[Page and screen pointing data]
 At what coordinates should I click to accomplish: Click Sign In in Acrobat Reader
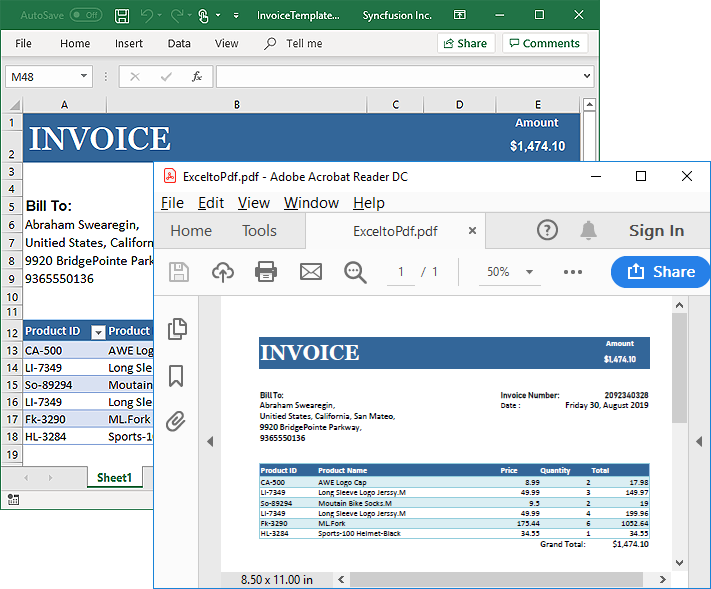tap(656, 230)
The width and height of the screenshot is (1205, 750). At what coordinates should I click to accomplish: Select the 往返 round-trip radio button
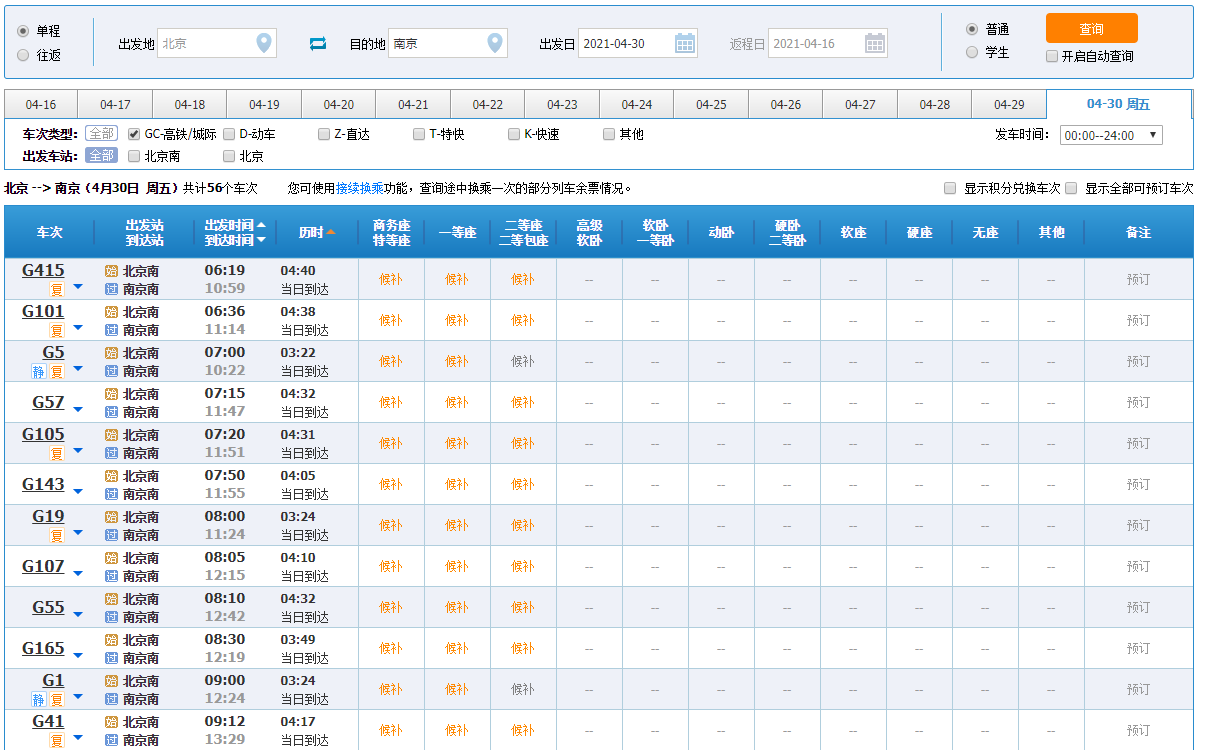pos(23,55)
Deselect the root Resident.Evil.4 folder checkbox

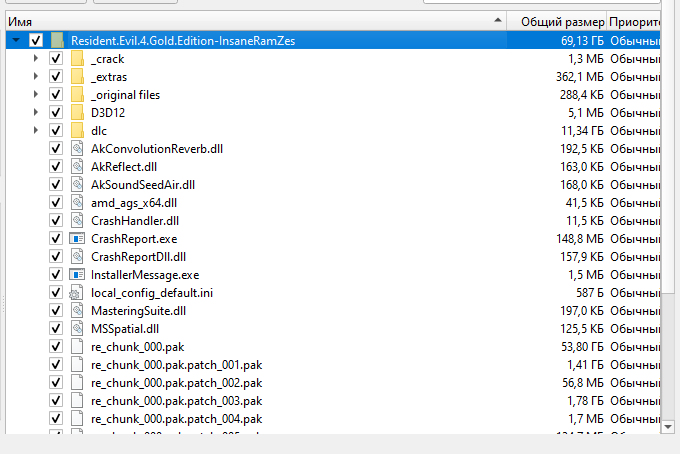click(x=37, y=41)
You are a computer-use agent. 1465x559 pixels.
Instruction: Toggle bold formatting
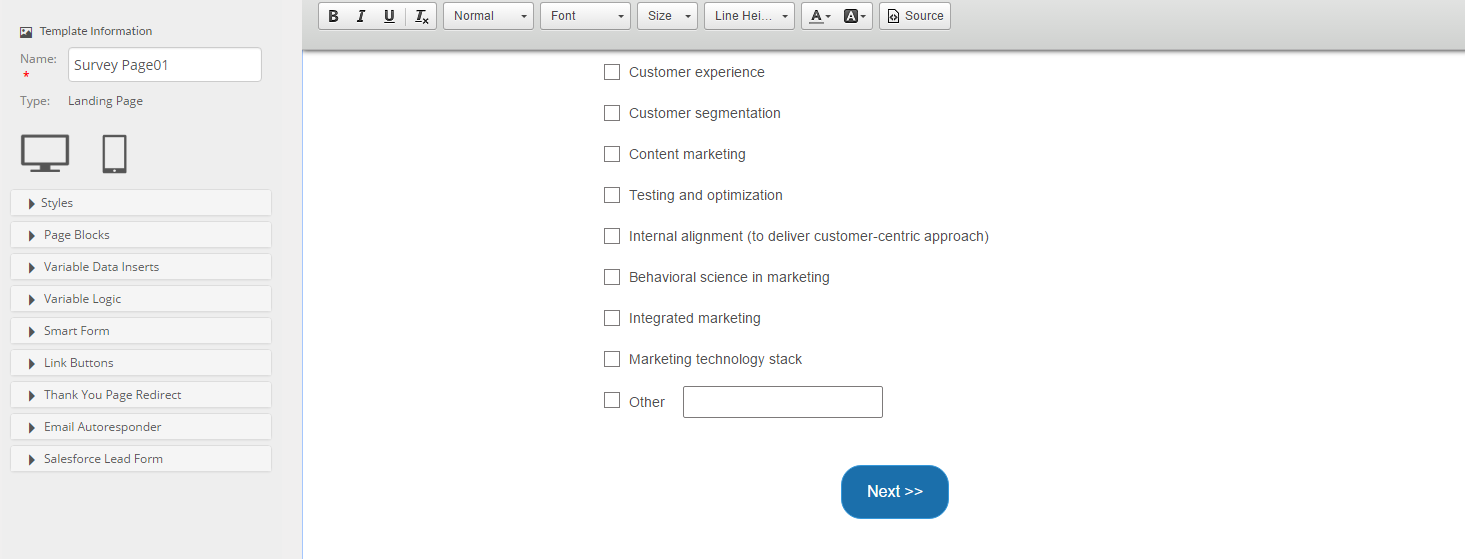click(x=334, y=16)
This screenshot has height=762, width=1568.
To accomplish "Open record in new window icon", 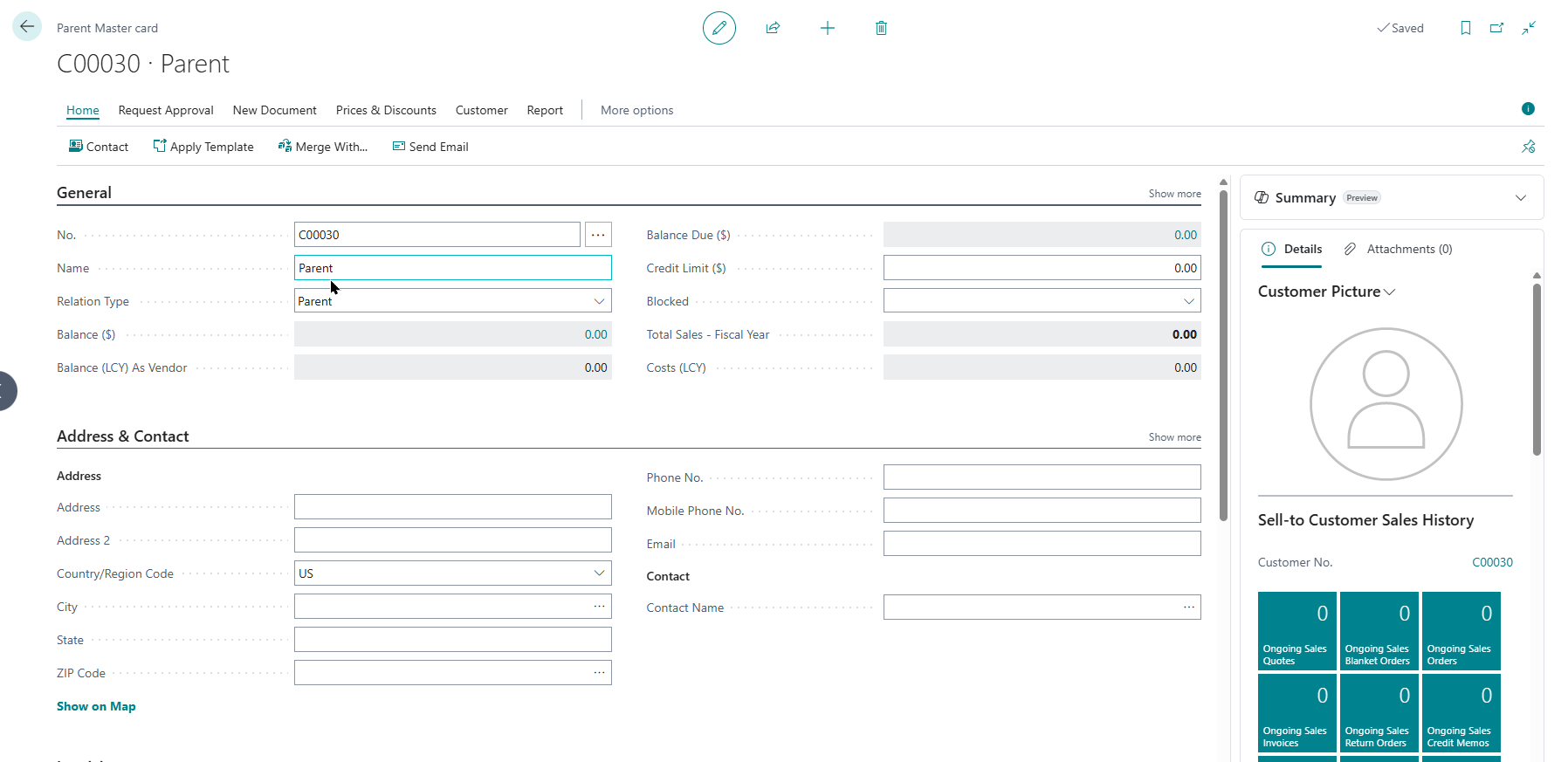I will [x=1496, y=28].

(Work required): Find every line in the material that contains the word "height" and copy each of those lines in full.

(Solved exercise):
The width and height of the screenshot is (1205, 750). At what coordinates should I click to accomplish: Select the 往返 round-trip radio button
This screenshot has height=762, width=1568.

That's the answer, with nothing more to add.